⟨

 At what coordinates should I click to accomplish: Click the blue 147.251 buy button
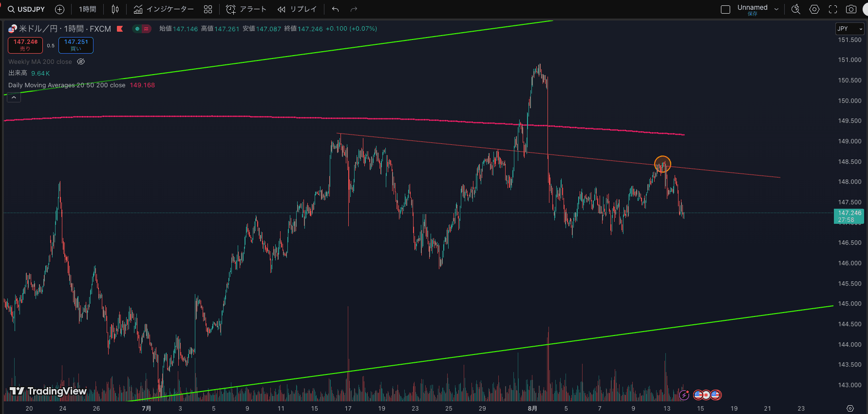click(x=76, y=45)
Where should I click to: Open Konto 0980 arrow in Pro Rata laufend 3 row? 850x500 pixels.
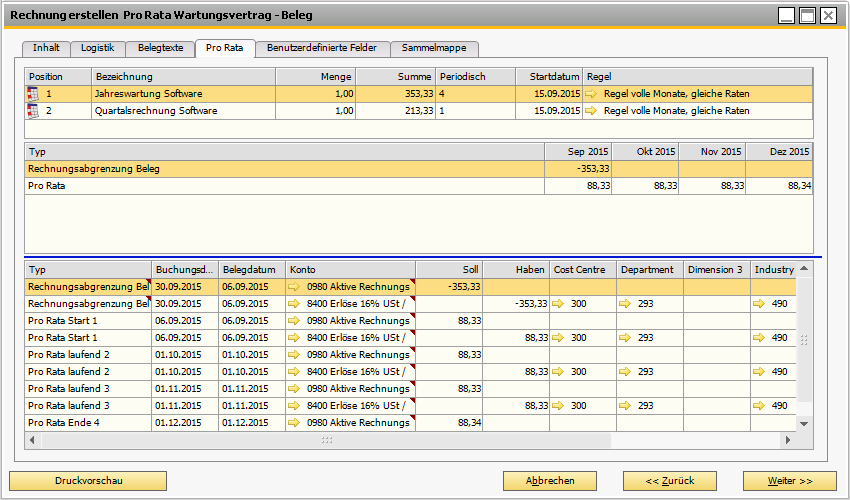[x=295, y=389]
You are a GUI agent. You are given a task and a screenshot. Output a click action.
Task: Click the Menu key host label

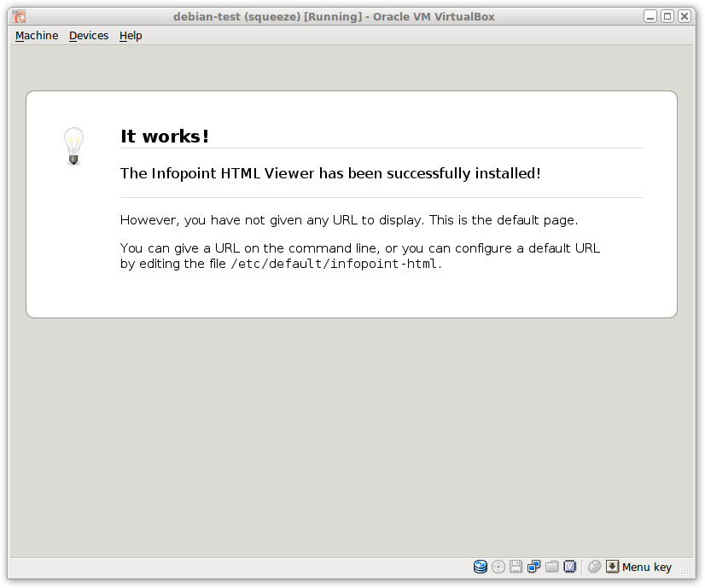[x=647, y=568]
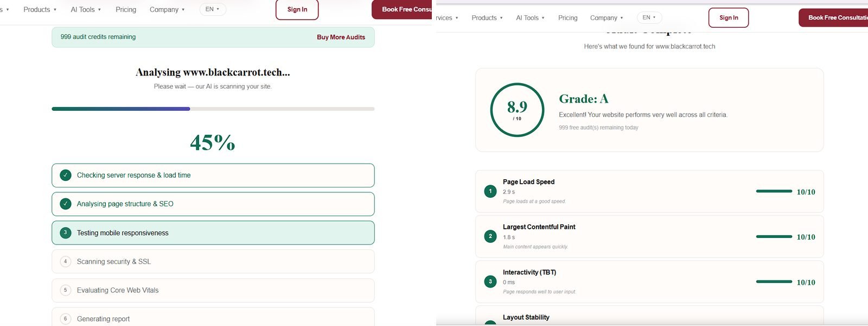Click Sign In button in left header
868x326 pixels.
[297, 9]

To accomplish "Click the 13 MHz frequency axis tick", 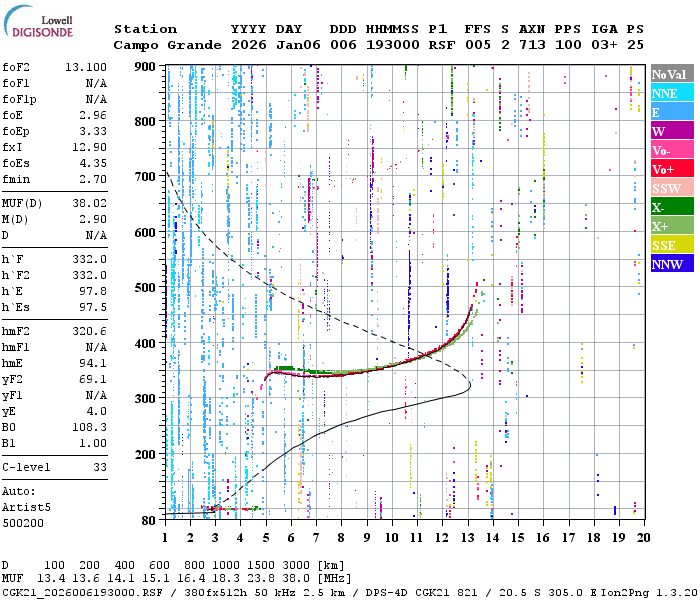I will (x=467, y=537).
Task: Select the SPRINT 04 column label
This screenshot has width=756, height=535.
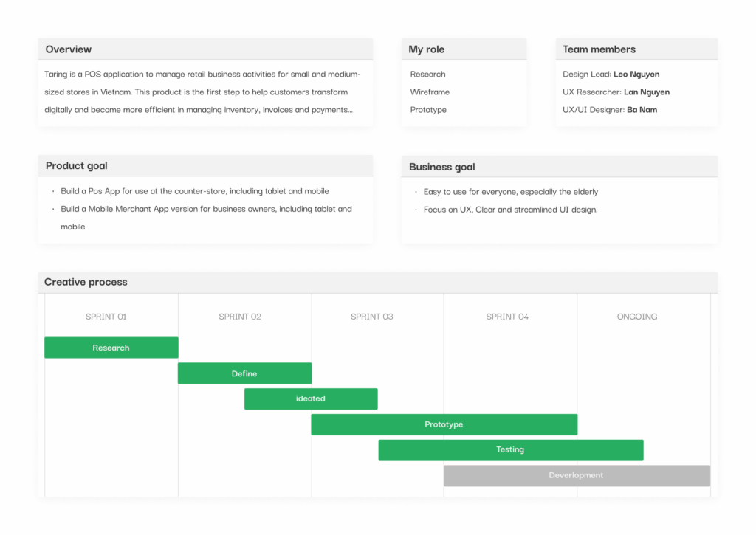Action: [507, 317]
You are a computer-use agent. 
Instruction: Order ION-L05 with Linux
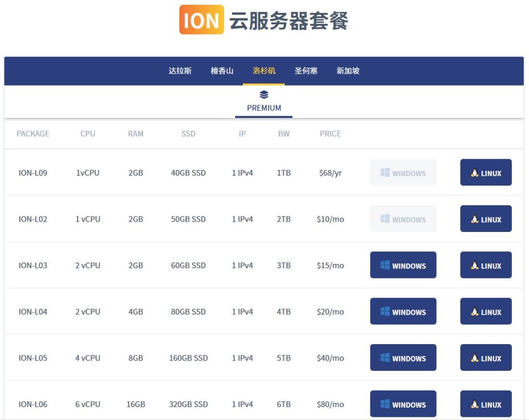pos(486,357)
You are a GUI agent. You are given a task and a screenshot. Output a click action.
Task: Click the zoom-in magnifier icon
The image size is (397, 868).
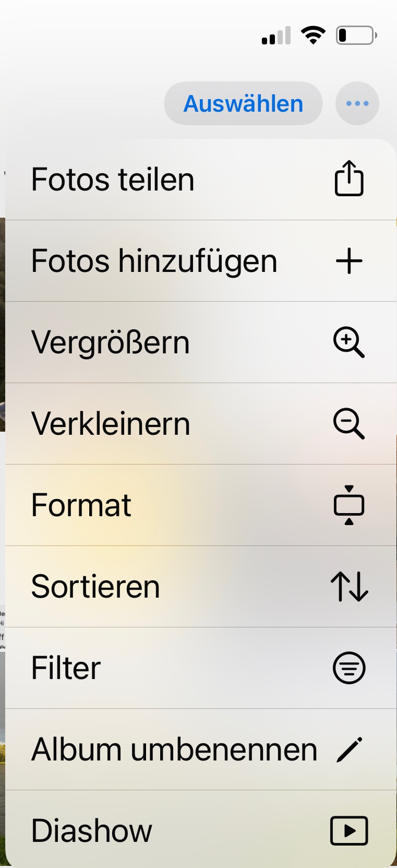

⟩

--- The problem ---
Your task is to repeat only the lines from the line containing "Instruction: Order ION-L05 with Linux" through the final line of the material, inclusive; do not include pictures.

--- Exercise output ---
Instruction: Order ION-L05 with Linux
pos(486,357)
You are a GUI agent. You are given a task and a screenshot. Output a click action.
Task: Click the zoom-in magnifier icon
The image size is (397, 868).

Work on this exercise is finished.